Tasks »
**a)** Name every band mentioned in the As The Roots Undo review.
**b)** Resume the As The Roots Undo review after its final sentence, keeping its voice and focus on the album.

As The Roots Undo serves as a sonic record of what happens when a group of people look upon the hardcore scene and realize that they can do it better. Its influence is not yet felt, as it as seen as a hardcore album for beginners, but the production values and the sonic landscapes are far removed from the band’s contemporaries, such as Ampere and split-mates Pg.99. While other bands seek to do what they do in only 7 seconds, the beauty in the music of Circle Takes the Square is that they are not above, for lack of a better term, prog rock. Only 25 seconds of the five-minute semi-ambient track features the trademarks of the genre, but are then replace by a disconnected interview and instrumental wanderings. “So brave in the face of all those roots that ruin/to stand so tall when in fact in ruins/To face that corner of the box and dive in/just the sound alone of its humble breath,” they sing lowly under the tribal drumbeats of Jay Wynne’s nimble hands. Things give way to a muddy makeshift guitar solo, and everything gels together, with the voices chanting yet again: “A murmur from the ruins echoes softly as the roots undo, and the branch becomes…”

Recorded information »
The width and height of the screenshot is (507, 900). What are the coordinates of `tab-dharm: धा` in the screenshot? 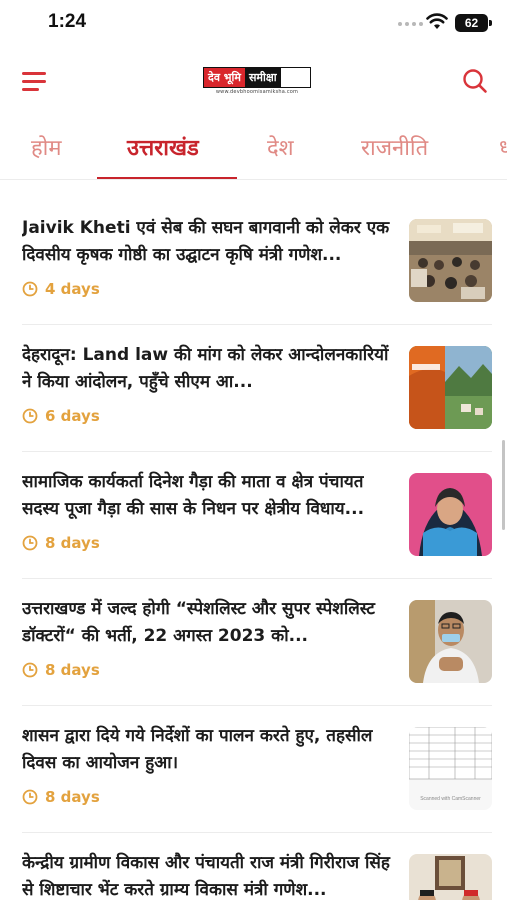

Task-by-task answers »
**a)** Circle Takes the Square, Ampere, Pg.99

**b)**
Once the chants subside, the album’s sweeping centerpiece begins. At least three minutes (half the running time) of “Non-Objective Portrait of Karma” are comprised of ambient sounds layered and layered over the stream-of-consciousness guitar dance. More than halfway through, amidst voices whispering so delicately they can’t be made out (“Light as a feather, stiff as a stone”) Drew speaks: “Ignorance is bliss, no wise woman’s failed to mention, and surely some koan suggests neglect leads to perfection.” His timbre grows more frantic, “A knife of relief from all the petty insight, and finally I’ll sleep! AND I’LL SLEEP THROUGH THE NIGHT!” and we’re off. “Portrait of Karma” demonstrates the sheer songwriting prowess of the band as a unit, and to pull many lyrics from this song wouldn’t do any of it justice. (Lyrics can be found here)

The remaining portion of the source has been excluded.